As insurance reimbursements to hospitals increasingly weigh patient outcomes and readmission rates, hospitals have focused on adding primary care and new outpatient services that address illness prevention, the report found.

The Hospital for Special Surgery on the Upper East Side is creating new facilities, the report said, and Park Slope’s Methodist Hospital is in the midst of a big project.

NYC Health + Hospitals, the nation’s largest municipal healthcare system, is also making a system-wide push to expand primary care services, the report also noted.

The public hospital system is seeking to invest $200 million to $300 million annually from fiscal years 2016 through 2019 at 10 of its facilities throughout the city, according to the report. Yet, its chief executive, Ramanathan Raju, announced his resignation in November, months after the de Blasio administration announced overhauling the system, which faces a major shortfall in cash.

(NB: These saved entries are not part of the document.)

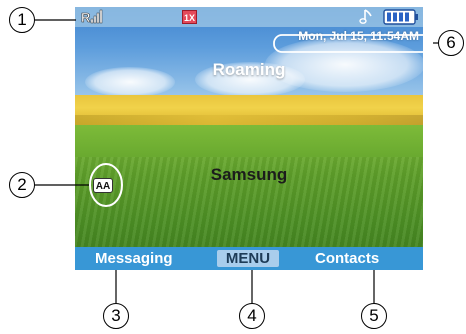 Image resolution: width=466 pixels, height=334 pixels. What do you see at coordinates (106, 185) in the screenshot?
I see `aa-highlight-ring` at bounding box center [106, 185].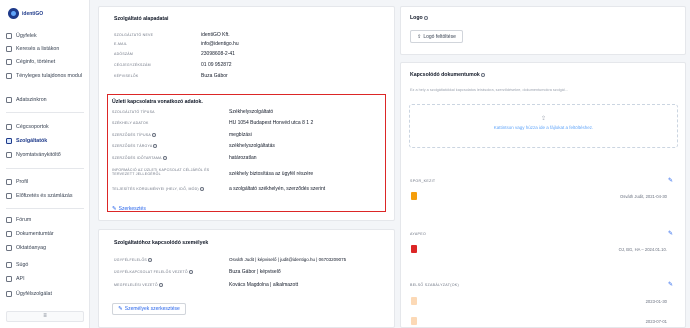  Describe the element at coordinates (20, 279) in the screenshot. I see `sidebar-item-label: API` at that location.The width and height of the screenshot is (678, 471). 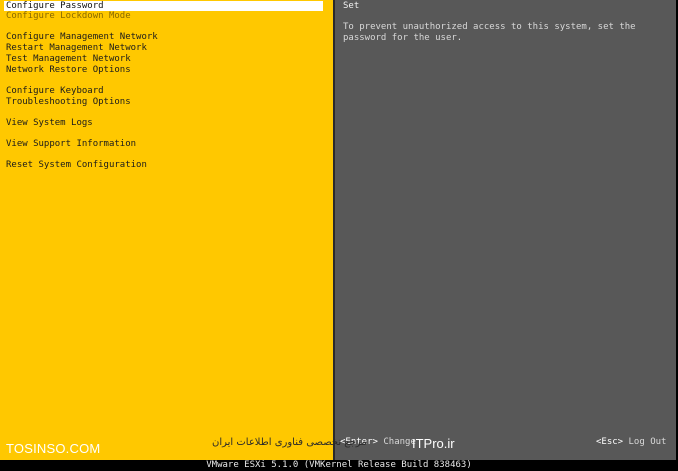 I want to click on menu-item-view-system-logs: View System Logs, so click(x=48, y=123).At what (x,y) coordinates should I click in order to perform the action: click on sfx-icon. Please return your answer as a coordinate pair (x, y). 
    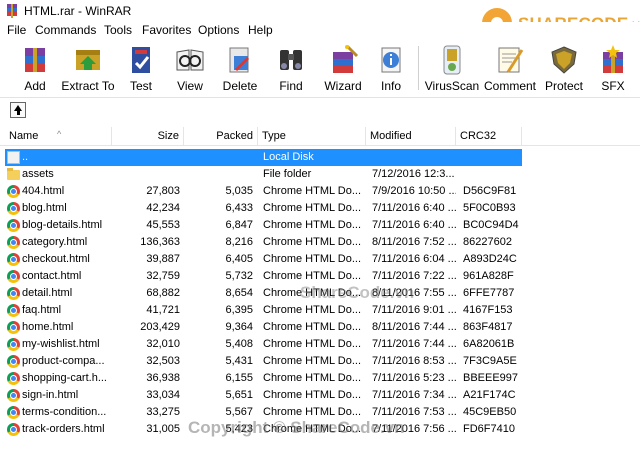
    Looking at the image, I should click on (613, 59).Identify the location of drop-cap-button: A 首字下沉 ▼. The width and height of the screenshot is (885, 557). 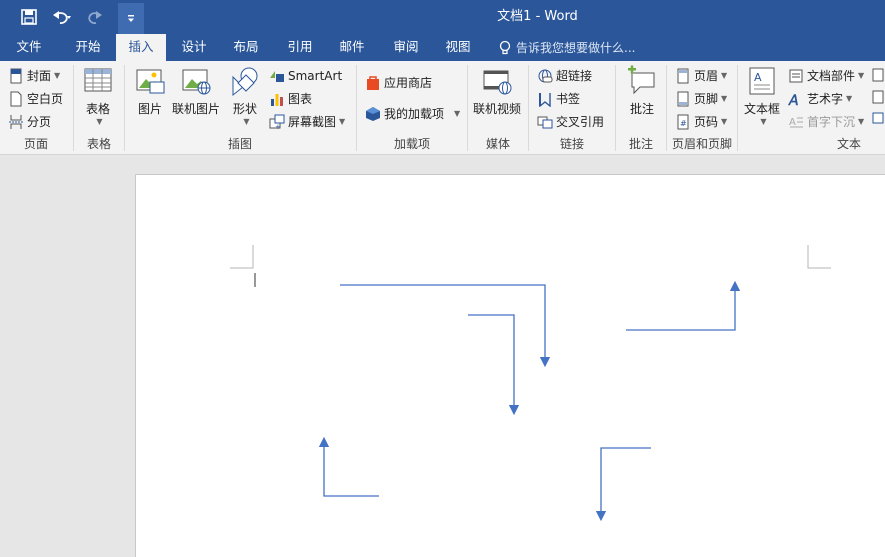
(826, 122).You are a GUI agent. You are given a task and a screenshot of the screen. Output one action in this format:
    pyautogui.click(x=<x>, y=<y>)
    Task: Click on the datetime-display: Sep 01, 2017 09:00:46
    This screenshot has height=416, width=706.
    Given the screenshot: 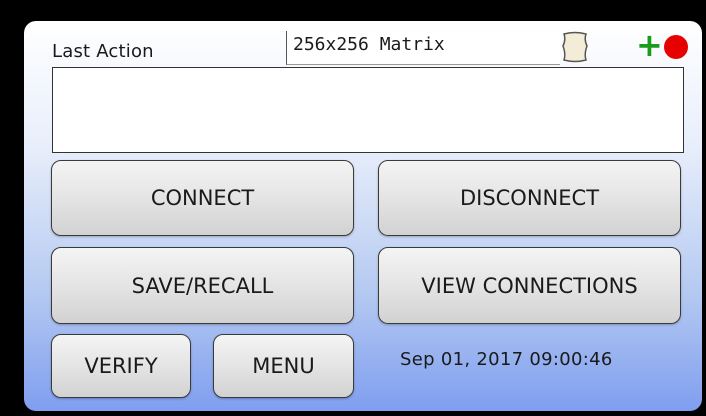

Hospitals are a big business in the city, accounting for roughly 160,000 jobs and more than $13 billion in earnings in 2015, the report found, noting the market value of all hospital property currently exceeds $14.4 billion.

There are more than 40 general medical hospitals, 11 of which are owned and operated by NYC Health + Hospitals.

Hospital facilities are also among the most expensive to construct, the report added.

“As a consequence, the ripple effect of these capital expenditures on New York City’s economy is exceptionally large, generating increases in employment, output, and earnings across a wide array of industries,” Anderson said.

The Building Congress recommended the city help hospitals remain competitive by supporting the new construction through, for instance, special zoning for Manhattan’s East Side healthcare corridor allowing some flexibility for design and construction of hospitals building on constrained footprints.

It also called for outer borough zoning to encourage investment in community-based primary healthcare services and smaller, aging hospitals, as well as increasing capital support for public hospitals.